Persistently low oil prices mean that corporate clients are earning fewer dollars and depositing less with international banks, which is resulting in a shortage of dollars and reduced availability for lending.
Banks without access to dollar deposits – primarily European and Japanese institutions – are having to buy expensive dollars in the wholesale markets to onlend, which is cutting into already low returns.
The cost of borrowing US dollars hit its highest level in more than three years last Wednesday, when the three-month euro/dollar cross currency swap basis hit minus 46bp, the widest level since July 2012. While this is lower than 160bp at the height of the eurozone crisis in 2011, it is creeping higher.
“I think this is a developing issue, but the longer the environment of increased stress persists, the more people will start to feel it,” a loan syndicate head said.

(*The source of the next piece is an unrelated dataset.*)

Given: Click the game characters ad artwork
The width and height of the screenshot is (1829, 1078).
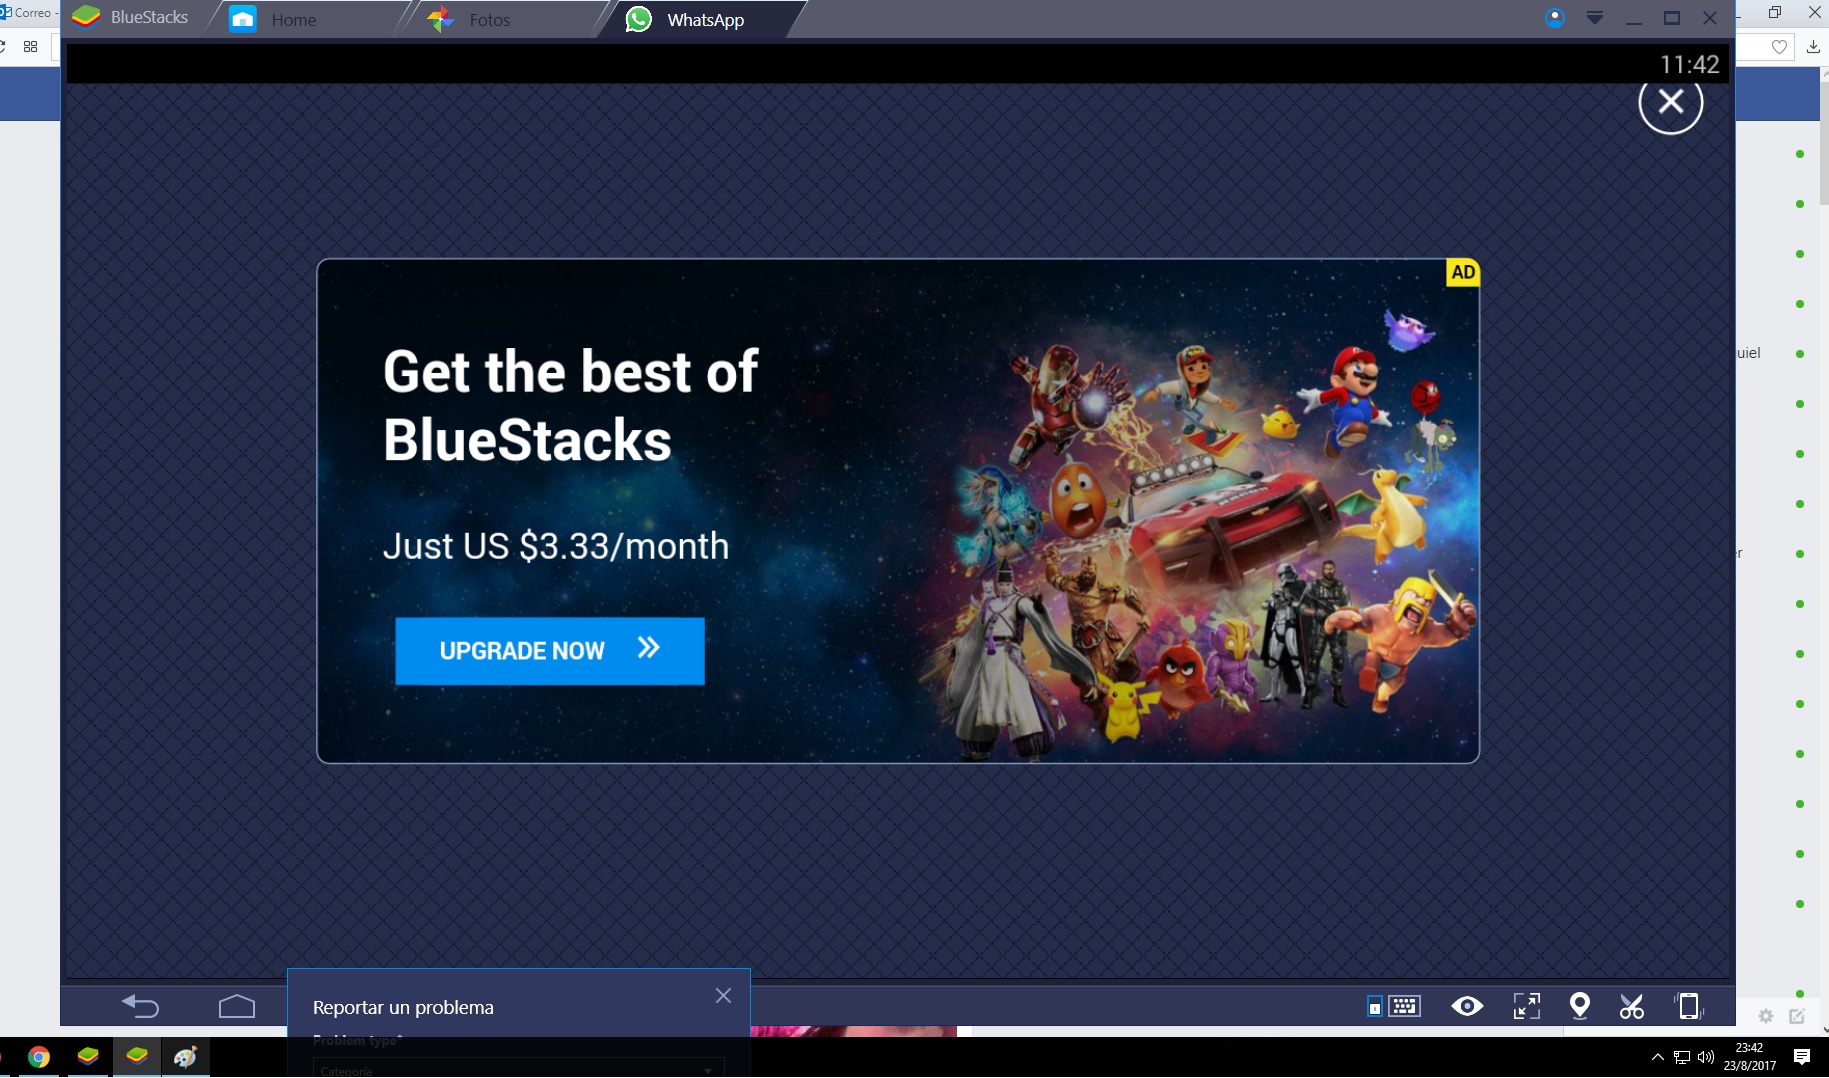Looking at the screenshot, I should coord(1200,540).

Strong US employment data, which has increased the likelihood of the Federal Reserve raising rates at its December 15-16 meeting, has also pushed yen-dollar swap costs sharply higher, which is bad news for Japanese banks lending abroad.
The problem has been developing for some time, as the European Central Bank’s policies have flooded the market with cheap euros, but has become more pronounced since April 2014, bankers said.

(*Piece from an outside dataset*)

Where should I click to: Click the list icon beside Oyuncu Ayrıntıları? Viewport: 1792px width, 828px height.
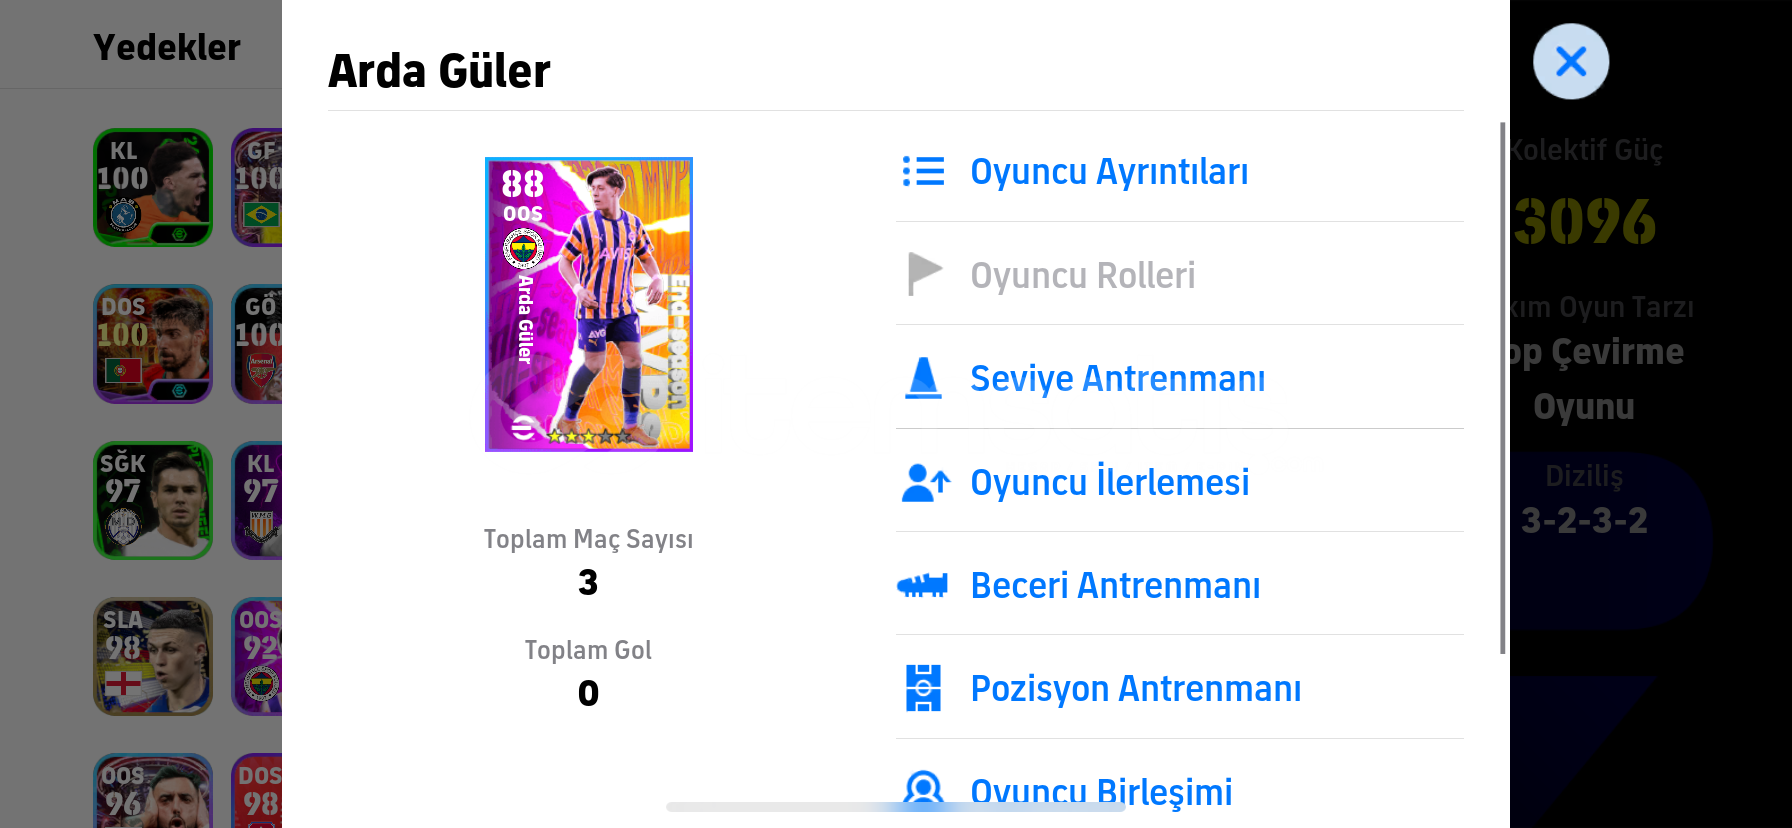[923, 171]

Banks are still lending money, but rising dollar funding costs are cutting into razor-fine loan returns, and making banks scrutinize the overall return from customers more closely.
Loans are traditionally viewed as loss-leading products, designed to net other more lucrative ancillary business, but the relationship model of lending is coming under pressure as banks try to boost return on capital.

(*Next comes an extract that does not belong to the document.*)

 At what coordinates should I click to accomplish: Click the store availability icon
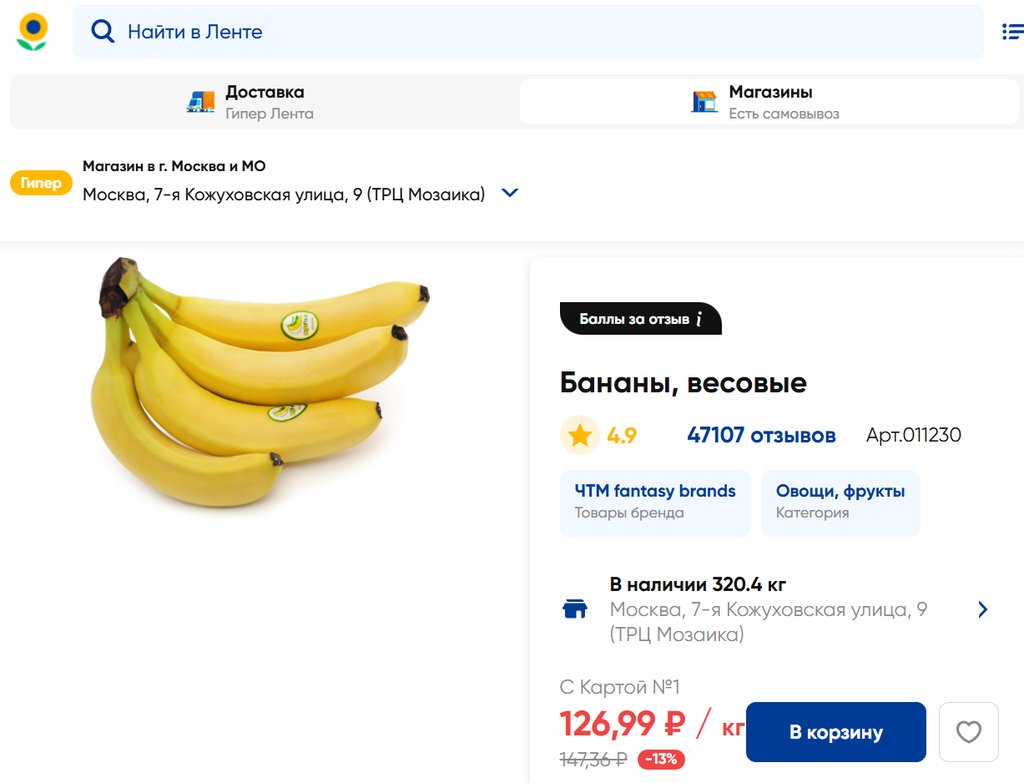pos(575,609)
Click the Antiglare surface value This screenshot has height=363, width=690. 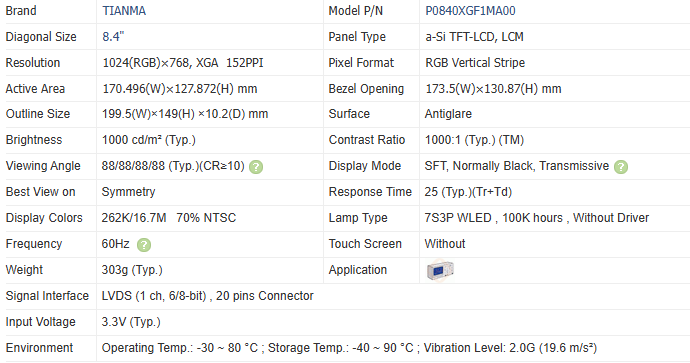coord(448,114)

“This is an issue and it is feeding through to a more acute focus on whether the relationship story stacks up in each deal you look at. If increased dollar costs mean that you’re further underwater on the loan, there’s an increased focus on ancillary business,” a loan syndicate head said.
Rising demand for dollar loans in the Middle East is behind the developing dollar squeeze, which was last seen in 2011. Middle Eastern banks have experienced large withdrawals and banks, including Qatar National Bank, started to raise syndicated loans earlier this year.
A recent rise in Middle Eastern loan pricing of around 25bp is encouraging banks to conserve liquidity by declining to join new internationally syndicated loans and selling corporate loans in the secondary market to raise dollars, loan traders said.
“Due to the dollar squeeze, local banks are selling corporate loans to raise dollars in big tickets of US$50m–100m. All the local banks are selling or being forced to sell which I haven’t seen before. We have bought around US$400m,” a secondary trader said.
Higher dollar funding costs are leading some banks to call for the return of the dollar premium of 2011, when banks asked European borrowers to restrict dollar drawings or pay a premium.
The dollar premium was around 20–30bp on introduction in mid-2011 and rose to 50bp in late 2011 before reducing and disappearing in 2012.
“Dollars are a problem, banks have woken up to it in the last couple of months. We can’t go on without being compensated for it,” the senior banker said.
Relatively few dollar premiums have been seen to date although one recent loan for an Italian company included utilization fees of 20bp, 40bp and 60bp for dollars, as opposed to 10bp, 20bp and 30bp for euros, two bankers said.
While some banks are undoubtedly finding dollar funding painful, many lenders are likely to continue to support deals, particularly for high quality clients such as AB InBev, which will be the world’s largest brewer after its merger with SAB Miller.
Banks pricing AB InBev’s US$75bn loan had two distinct views, depending on their access to dollars, bankers said.
AB InBev’s loan was priced with a weighted average cost of 110bp over Libor which, although higher than many bridge loans in 2014, was deemed fair by most lenders.
“Banks may start charging a premium, but there’s a lot of competition and they may just swallow the cost,” a second loan syndicate head said.